Posted on 02/23/2006 10:31:29 AM PST by iPod Shuffle

China frees man jailed in 1989 for throwing paint on Mao Zedong portrait

By Joe McDonald

ASSOCIATED PRESS

8:08 a.m. February 23, 2006

BEIJING – A man who was jailed for throwing paint on Mao Zedong's portrait in Beijing's Tiananmen Square during pro-democracy protests in 1989 has been released after nearly 17 years in prison, his family said Thursday.

Yu Dongyue's release early Wednesday came ahead of a U.S. visit by Chinese President Hu Jintao in April. It did not appear to be meant as a gesture to Washington: Yu served his full sentence, unlike other prisoners who have released early in connection with diplomatic trips.

“This has absolutely nothing to do with Hu Jintao's visit,” said John Kamm, director of the San Francisco-based Dui Hua Foundation, which studies Chinese prisons.

There are at least 70, and possibly as many as 300, prisoners still serving sentences for convictions stemming from the 1989 protests, Kamm said.

Yu, 38, returned to his family home in Shegang, a city in the southern province of Hunan, his brother and father said.

“His health is OK, but mentally he is traumatized,” his brother, Yu Xiyue, said by phone from Shegang.

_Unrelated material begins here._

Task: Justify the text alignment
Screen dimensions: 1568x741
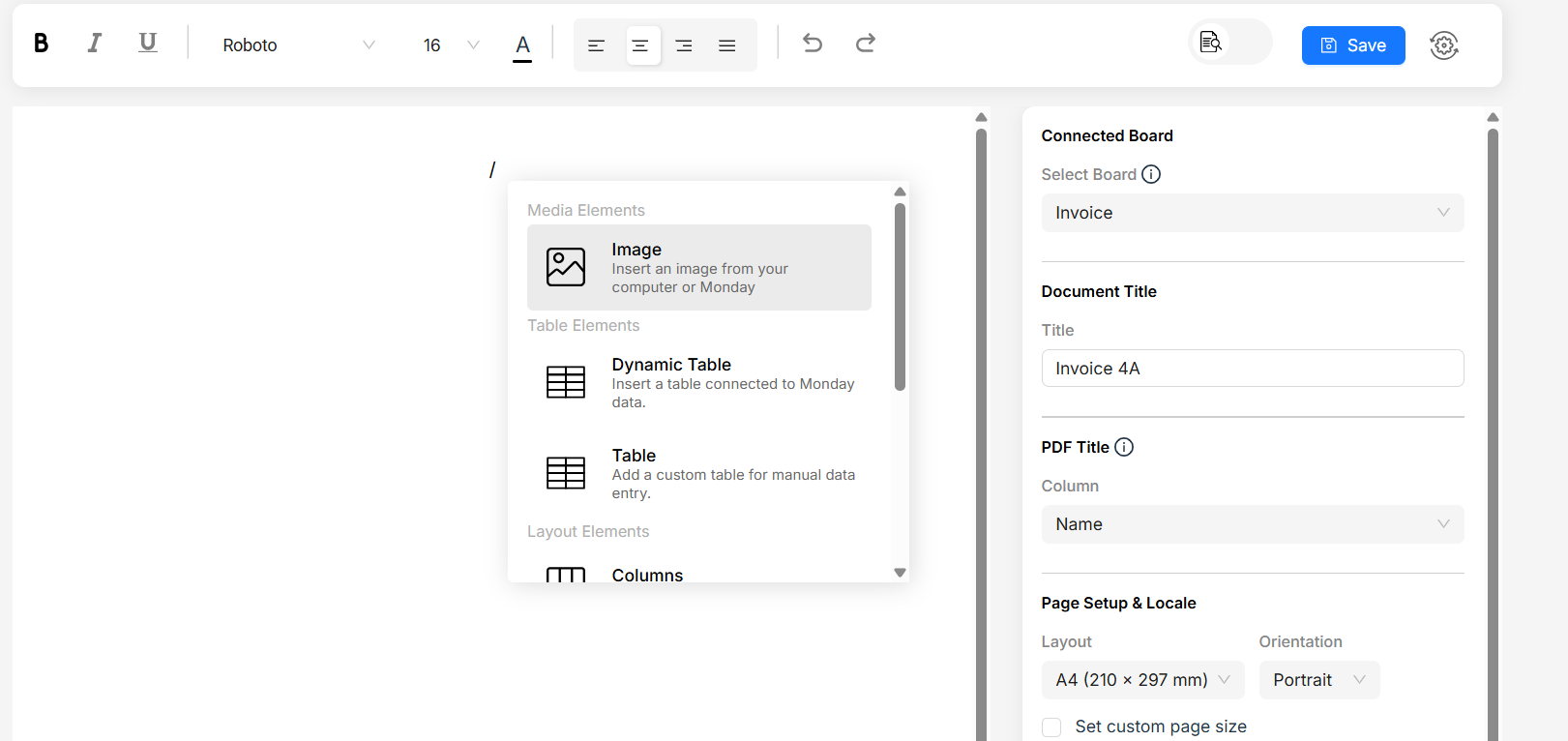Action: point(727,45)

Yu was one of three men who received long prison terms for throwing black and red paint on the 30-foot-tall portrait of Mao that overlooks Tiananmen Square.

They attacked the portrait on May 23, 1989, as thousands of student-led protesters marched through the square.

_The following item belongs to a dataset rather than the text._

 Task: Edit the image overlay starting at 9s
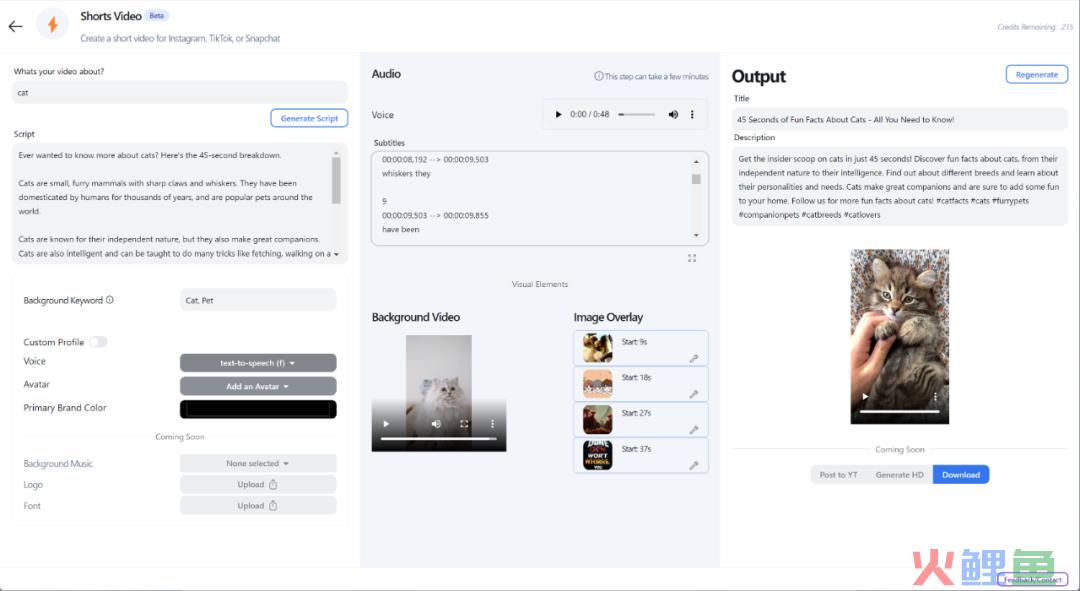[x=694, y=358]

The three men were grabbed by angry students who turned them over to police. The students said they opposed vandalism.

Mao, who founded China's communist government and died in 1976, is still revered as a patriotic figure even though millions suffered in repeated political upheavals that he launched.

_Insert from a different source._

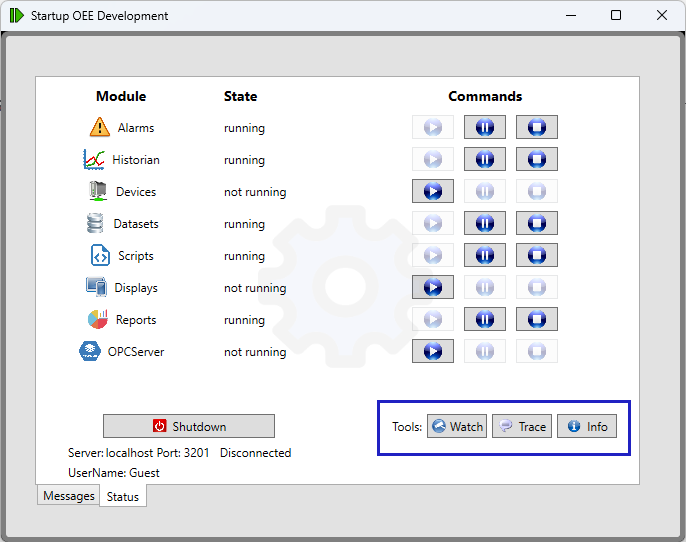The width and height of the screenshot is (686, 542).
Task: Stop the Reports module
Action: point(536,319)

Yu Dongyue was convicted, along with Yu Zhijian and Lu Decheng, of “counterrevolutionary destruction and counterrevolutionary incitement.”

A court said Yu Dongyue also tacked a poster of “reactionary slogans” on the former imperial gate where the portrait hangs.

Yu Dongyue was sentenced to 20 years but later received two sentence reductions. His brother said his parents visited him once or twice a year in prison during his captivity.

Yu Zhijian, a teacher, was sentenced to life in prison but released in January 2001. He is not related to Yu Dongyue.

Lu Decheng was sentenced to 16 years in prison but released after a decade. He went to Thailand, where he has applied for refugee status.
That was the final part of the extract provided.